The Cottoner Block occupies an entire block of the city. It was built as a single project in the late seventeenth century, and dedicated mainly for housing purposes. The Cottoner Block was one of the few apartment-like buildings planned during the Knights’ period. It originally comprised twelve houses, thirteen mezzanines, and twenty-four botteghe (shops). These shops were allocated at ground level, while the upper floor provided spaces for the different houses. Similar to the small houses in Valletta, very little space was allocated at ground level for the houses’ entrances, which accommodated the staircases to the house-apartments.Originally this site was allocated for the construction of the Auberge of England. This auberge was however never built considering that the representation of the English Langue in the Order only managed to survive in few individual knights after King Henry VII (1509-1547) established the Church of England. At the same location, the Order had eventually constructed a powder magazine (polverista) which seems to have already existed by the first decades of the 17th century. On 12th September 1634 this powder magazine exploded causing severe damage to the Jesuits College and other surrounding buildings, as well as it led to the death of twenty persons. Such incident raised the Order’s concerns which were eventually followed by the shifting of the polverista outside the city. For the next forty years, the site was abandoned and there seems to have been no attempts to make re-use of this block until the time of Grand Master Nicholas Cottoner. Similar to the old slaughter house, the polverista was recognized by the urban community as an important cognitive element who kept associating this area with the powder magazine long after the latter’s existence.

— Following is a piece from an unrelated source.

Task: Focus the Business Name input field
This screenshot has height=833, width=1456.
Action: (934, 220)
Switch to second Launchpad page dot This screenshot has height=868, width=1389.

The Cottoner Block was constructed in 1674 by Grand Master Nicholas Cottoner (1663-1680). Similar to the practices of previous Grand Masters, especially Grand Master Giovanni Paolo Lascaris (1636-1657), Cottoner entrusted the new building to the Cottoner Foundation to manage and attain capital by the renting of this building block. The architect entrusted by the Grand Master to design this building is not yet known, however Mahoney attributed this design to the Order’s resident architect-engineer Mederico Blondel (1628-1698). Correctly so, Mahoney pointed out that Blondel’s designs for the Order’s civil buildings remain to be identified. Similarly, the designs seems to have also been lost, however, a plan of the building survive in the Foundation’s cabreo (property-book) compiled between 1732 and 1737. It is possible that the plan included in this cabreo was surveyed at the same time of the compilation of this property-book.Some later additions to the original design are the timber balconies which clutter the earlier architecture of this building.

The Cottoner Block was hit and extensively damaged during the Second World War, however the external facade was reconstructed on lines that were broadly faithful to the original. The internal layouts were altered considerably, to create single-floor apartments with a more modern layout. The best preserved section of the original building is the corner of the block between St Christopher Street and St Paul Street.

  • Denaro, Victor, ‘Still more houses in Valletta’, Melita Historica, 3, 3 (1962), 52-3.
  • Mahoney, Leonard, A History of Maltese Architecture, Malta 1988.
  • Mifsud, Alfredo, The Knights Hospitallers of The Venerable Tongue of England in Malta, Malta 1914, 101-2.
  • Spiteri, Mevrick. The Houses of Baroque Valletta 1650-1750, Malta 2020.